Instructions to follow:
From top to bottom, write out the listing exactly.

Extracted entries:
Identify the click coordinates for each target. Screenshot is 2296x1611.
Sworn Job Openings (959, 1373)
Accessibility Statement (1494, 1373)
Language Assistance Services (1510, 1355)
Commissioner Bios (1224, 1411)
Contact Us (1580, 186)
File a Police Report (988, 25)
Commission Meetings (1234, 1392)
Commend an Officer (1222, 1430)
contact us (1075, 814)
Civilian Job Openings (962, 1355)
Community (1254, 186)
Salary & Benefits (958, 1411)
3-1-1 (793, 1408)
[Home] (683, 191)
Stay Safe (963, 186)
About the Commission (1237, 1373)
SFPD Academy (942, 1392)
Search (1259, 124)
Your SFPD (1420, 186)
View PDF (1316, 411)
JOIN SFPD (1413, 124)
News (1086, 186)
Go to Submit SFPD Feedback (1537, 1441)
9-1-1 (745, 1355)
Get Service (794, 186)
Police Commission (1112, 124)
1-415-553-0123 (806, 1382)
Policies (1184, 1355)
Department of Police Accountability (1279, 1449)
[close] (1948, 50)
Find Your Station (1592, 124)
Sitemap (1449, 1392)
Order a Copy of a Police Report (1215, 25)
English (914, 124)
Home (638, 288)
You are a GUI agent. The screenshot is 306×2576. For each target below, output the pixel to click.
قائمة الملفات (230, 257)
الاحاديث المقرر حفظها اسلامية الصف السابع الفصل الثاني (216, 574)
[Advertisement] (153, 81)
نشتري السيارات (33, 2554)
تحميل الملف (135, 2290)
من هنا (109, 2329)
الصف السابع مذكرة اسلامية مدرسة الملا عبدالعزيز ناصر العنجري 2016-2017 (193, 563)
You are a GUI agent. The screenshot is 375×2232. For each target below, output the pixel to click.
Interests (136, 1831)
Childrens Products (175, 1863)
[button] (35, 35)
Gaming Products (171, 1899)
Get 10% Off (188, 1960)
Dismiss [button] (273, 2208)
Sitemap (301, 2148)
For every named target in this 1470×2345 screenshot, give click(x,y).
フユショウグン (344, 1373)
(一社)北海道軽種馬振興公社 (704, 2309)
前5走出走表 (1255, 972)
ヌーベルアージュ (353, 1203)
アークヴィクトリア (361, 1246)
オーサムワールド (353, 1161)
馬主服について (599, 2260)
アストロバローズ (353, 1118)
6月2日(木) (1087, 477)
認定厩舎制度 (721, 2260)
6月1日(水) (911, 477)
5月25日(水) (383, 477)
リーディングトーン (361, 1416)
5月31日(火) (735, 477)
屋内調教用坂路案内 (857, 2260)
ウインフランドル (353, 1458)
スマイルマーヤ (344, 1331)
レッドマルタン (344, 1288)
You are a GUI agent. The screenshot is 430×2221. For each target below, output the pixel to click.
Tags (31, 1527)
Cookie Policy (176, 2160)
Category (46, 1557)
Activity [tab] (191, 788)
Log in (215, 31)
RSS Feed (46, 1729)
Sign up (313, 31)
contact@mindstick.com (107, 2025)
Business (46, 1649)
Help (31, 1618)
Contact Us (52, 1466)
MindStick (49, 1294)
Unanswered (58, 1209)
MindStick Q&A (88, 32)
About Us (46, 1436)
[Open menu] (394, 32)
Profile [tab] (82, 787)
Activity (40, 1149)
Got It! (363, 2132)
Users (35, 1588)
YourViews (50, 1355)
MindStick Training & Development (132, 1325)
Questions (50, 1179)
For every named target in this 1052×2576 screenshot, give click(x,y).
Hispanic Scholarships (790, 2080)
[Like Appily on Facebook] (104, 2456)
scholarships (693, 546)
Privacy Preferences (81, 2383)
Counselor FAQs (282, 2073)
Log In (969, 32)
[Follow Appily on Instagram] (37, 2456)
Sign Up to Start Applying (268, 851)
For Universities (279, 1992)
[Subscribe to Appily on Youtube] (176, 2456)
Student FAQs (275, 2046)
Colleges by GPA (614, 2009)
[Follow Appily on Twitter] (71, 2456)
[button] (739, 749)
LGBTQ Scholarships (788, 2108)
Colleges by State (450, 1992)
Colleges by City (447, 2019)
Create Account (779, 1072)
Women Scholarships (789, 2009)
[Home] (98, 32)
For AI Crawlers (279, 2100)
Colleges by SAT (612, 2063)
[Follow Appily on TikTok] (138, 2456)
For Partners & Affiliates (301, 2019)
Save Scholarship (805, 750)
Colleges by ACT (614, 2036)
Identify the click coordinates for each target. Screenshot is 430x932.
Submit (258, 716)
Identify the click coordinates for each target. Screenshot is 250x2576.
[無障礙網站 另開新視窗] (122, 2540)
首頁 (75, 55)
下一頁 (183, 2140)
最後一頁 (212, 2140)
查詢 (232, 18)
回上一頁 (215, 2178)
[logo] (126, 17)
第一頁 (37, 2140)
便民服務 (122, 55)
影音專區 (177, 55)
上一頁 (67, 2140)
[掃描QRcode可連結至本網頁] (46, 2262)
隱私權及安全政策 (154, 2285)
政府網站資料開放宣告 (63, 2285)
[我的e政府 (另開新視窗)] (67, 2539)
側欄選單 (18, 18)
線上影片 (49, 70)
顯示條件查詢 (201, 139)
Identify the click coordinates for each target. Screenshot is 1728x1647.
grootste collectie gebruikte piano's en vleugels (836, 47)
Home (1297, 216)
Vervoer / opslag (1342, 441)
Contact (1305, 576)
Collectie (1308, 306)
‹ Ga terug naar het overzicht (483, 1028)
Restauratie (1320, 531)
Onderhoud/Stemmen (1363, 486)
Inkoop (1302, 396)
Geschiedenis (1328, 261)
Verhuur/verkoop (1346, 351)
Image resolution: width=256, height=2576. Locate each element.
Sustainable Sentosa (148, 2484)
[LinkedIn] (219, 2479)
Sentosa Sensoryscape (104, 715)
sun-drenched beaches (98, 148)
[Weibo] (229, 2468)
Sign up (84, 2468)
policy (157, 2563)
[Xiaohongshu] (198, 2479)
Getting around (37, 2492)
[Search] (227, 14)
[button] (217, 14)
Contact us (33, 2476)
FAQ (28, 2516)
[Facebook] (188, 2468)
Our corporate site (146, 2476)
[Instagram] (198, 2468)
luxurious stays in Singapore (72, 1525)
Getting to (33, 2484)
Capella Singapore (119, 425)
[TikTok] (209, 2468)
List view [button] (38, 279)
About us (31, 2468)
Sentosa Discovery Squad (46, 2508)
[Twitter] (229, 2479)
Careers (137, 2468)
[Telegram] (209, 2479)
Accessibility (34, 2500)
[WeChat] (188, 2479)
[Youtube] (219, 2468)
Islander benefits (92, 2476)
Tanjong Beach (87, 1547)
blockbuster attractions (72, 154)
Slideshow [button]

Solution for this task:
Identify the click coordinates for each target. Screenshot is 2296x1611.
Sworn Job Openings (959, 1373)
Accessibility Statement (1494, 1373)
Language Assistance Services (1510, 1355)
Commissioner Bios (1224, 1411)
Contact Us (1580, 186)
File a Police Report (988, 25)
Commission Meetings (1234, 1392)
Commend an Officer (1222, 1430)
contact us (1075, 814)
Civilian Job Openings (962, 1355)
Community (1254, 186)
Salary & Benefits (958, 1411)
3-1-1 (793, 1408)
[Home] (683, 191)
Stay Safe (963, 186)
About the Commission (1237, 1373)
SFPD Academy (942, 1392)
Search (1259, 124)
Your SFPD (1420, 186)
View PDF (1316, 411)
JOIN SFPD (1413, 124)
News (1086, 186)
Go to Submit SFPD Feedback (1537, 1441)
9-1-1 (745, 1355)
Get Service (794, 186)
Police Commission (1112, 124)
1-415-553-0123 (806, 1382)
Policies (1184, 1355)
Department of Police Accountability (1279, 1449)
[close] (1948, 50)
Find Your Station (1592, 124)
Sitemap (1449, 1392)
Order a Copy of a Police Report (1215, 25)
English (914, 124)
Home (638, 288)
You are a GUI agent. The screenshot is 306×2576. For each target below, output the pixel to click.
قائمة الملفات (230, 257)
الاحاديث المقرر حفظها اسلامية الصف السابع الفصل الثاني (216, 574)
[Advertisement] (153, 81)
نشتري السيارات (33, 2554)
تحميل الملف (135, 2290)
من هنا (109, 2329)
الصف السابع مذكرة اسلامية مدرسة الملا عبدالعزيز ناصر العنجري 2016-2017 (193, 563)
You are a GUI agent. The screenshot is 375×2232. For each target below, output the pixel to click.
Interests (136, 1831)
Childrens Products (175, 1863)
[button] (35, 35)
Gaming Products (171, 1899)
Get 10% Off (188, 1960)
Dismiss [button] (273, 2208)
Sitemap (301, 2148)
For every named target in this 1470×2345 screenshot, give click(x,y).
フユショウグン (344, 1373)
(一社)北海道軽種馬振興公社 (704, 2309)
前5走出走表 (1255, 972)
ヌーベルアージュ (353, 1203)
アークヴィクトリア (361, 1246)
オーサムワールド (353, 1161)
馬主服について (599, 2260)
アストロバローズ (353, 1118)
6月2日(木) (1087, 477)
認定厩舎制度 (721, 2260)
6月1日(水) (911, 477)
5月25日(水) (383, 477)
リーディングトーン (361, 1416)
5月31日(火) (735, 477)
屋内調教用坂路案内 (857, 2260)
ウインフランドル (353, 1458)
スマイルマーヤ (344, 1331)
レッドマルタン (344, 1288)
You are a GUI agent. The screenshot is 430×2221. For each target below, output the pixel to click.
Tags (31, 1527)
Cookie Policy (176, 2160)
Category (46, 1557)
Activity [tab] (191, 788)
Log in (215, 31)
RSS Feed (46, 1729)
Sign up (313, 31)
contact@mindstick.com (107, 2025)
Business (46, 1649)
Help (31, 1618)
Contact Us (52, 1466)
MindStick (49, 1294)
Unanswered (58, 1209)
MindStick Q&A (88, 32)
About Us (46, 1436)
[Open menu] (394, 32)
Profile [tab] (82, 787)
Activity (40, 1149)
Got It! (363, 2132)
Users (35, 1588)
YourViews (50, 1355)
MindStick Training & Development (132, 1325)
Questions (50, 1179)
For every named target in this 1052×2576 screenshot, give click(x,y).
Hispanic Scholarships (790, 2080)
[Like Appily on Facebook] (104, 2456)
scholarships (693, 546)
Privacy Preferences (81, 2383)
Counselor FAQs (282, 2073)
Log In (969, 32)
[Follow Appily on Instagram] (37, 2456)
Sign Up to Start Applying (268, 851)
For Universities (279, 1992)
[Subscribe to Appily on Youtube] (176, 2456)
Student FAQs (275, 2046)
Colleges by GPA (614, 2009)
[Follow Appily on Twitter] (71, 2456)
[button] (739, 749)
LGBTQ Scholarships (788, 2108)
Colleges by State (450, 1992)
Colleges by City (447, 2019)
Create Account (779, 1072)
Women Scholarships (789, 2009)
[Home] (98, 32)
For AI Crawlers (279, 2100)
Colleges by SAT (612, 2063)
[Follow Appily on TikTok] (138, 2456)
For Partners & Affiliates (301, 2019)
Save Scholarship (805, 750)
Colleges by ACT (614, 2036)
Identify the click coordinates for each target. Screenshot is 430x932.
Submit (258, 716)
Identify the click coordinates for each target. Screenshot is 250x2576.
[無障礙網站 另開新視窗] (122, 2540)
首頁 (75, 55)
下一頁 (183, 2140)
最後一頁 (212, 2140)
查詢 (232, 18)
回上一頁 (215, 2178)
[logo] (126, 17)
第一頁 (37, 2140)
便民服務 (122, 55)
影音專區 (177, 55)
上一頁 (67, 2140)
[掃描QRcode可連結至本網頁] (46, 2262)
隱私權及安全政策 (154, 2285)
政府網站資料開放宣告 (63, 2285)
[我的e政府 (另開新視窗)] (67, 2539)
側欄選單 (18, 18)
線上影片 (49, 70)
顯示條件查詢 (201, 139)
Identify the click coordinates for each target. Screenshot is 1728x1647.
grootste collectie gebruikte piano's en vleugels (836, 47)
Home (1297, 216)
Vervoer / opslag (1342, 441)
Contact (1305, 576)
Collectie (1308, 306)
‹ Ga terug naar het overzicht (483, 1028)
Restauratie (1320, 531)
Onderhoud/Stemmen (1363, 486)
Inkoop (1302, 396)
Geschiedenis (1328, 261)
Verhuur/verkoop (1346, 351)
Image resolution: width=256, height=2576. Locate each element.
Sustainable Sentosa (148, 2484)
[LinkedIn] (219, 2479)
Sentosa Sensoryscape (104, 715)
sun-drenched beaches (98, 148)
[Weibo] (229, 2468)
Sign up (84, 2468)
policy (157, 2563)
[Xiaohongshu] (198, 2479)
Getting around (37, 2492)
[Search] (227, 14)
[button] (217, 14)
Contact us (33, 2476)
FAQ (28, 2516)
[Facebook] (188, 2468)
Our corporate site (146, 2476)
[Instagram] (198, 2468)
luxurious stays in Singapore (72, 1525)
Getting to (33, 2484)
Capella Singapore (119, 425)
[TikTok] (209, 2468)
List view [button] (38, 279)
About us (31, 2468)
Sentosa Discovery Squad (46, 2508)
[Twitter] (229, 2479)
Careers (137, 2468)
[Telegram] (209, 2479)
Accessibility (34, 2500)
[WeChat] (188, 2479)
[Youtube] (219, 2468)
Islander benefits (92, 2476)
Tanjong Beach (87, 1547)
blockbuster attractions (72, 154)
Slideshow [button]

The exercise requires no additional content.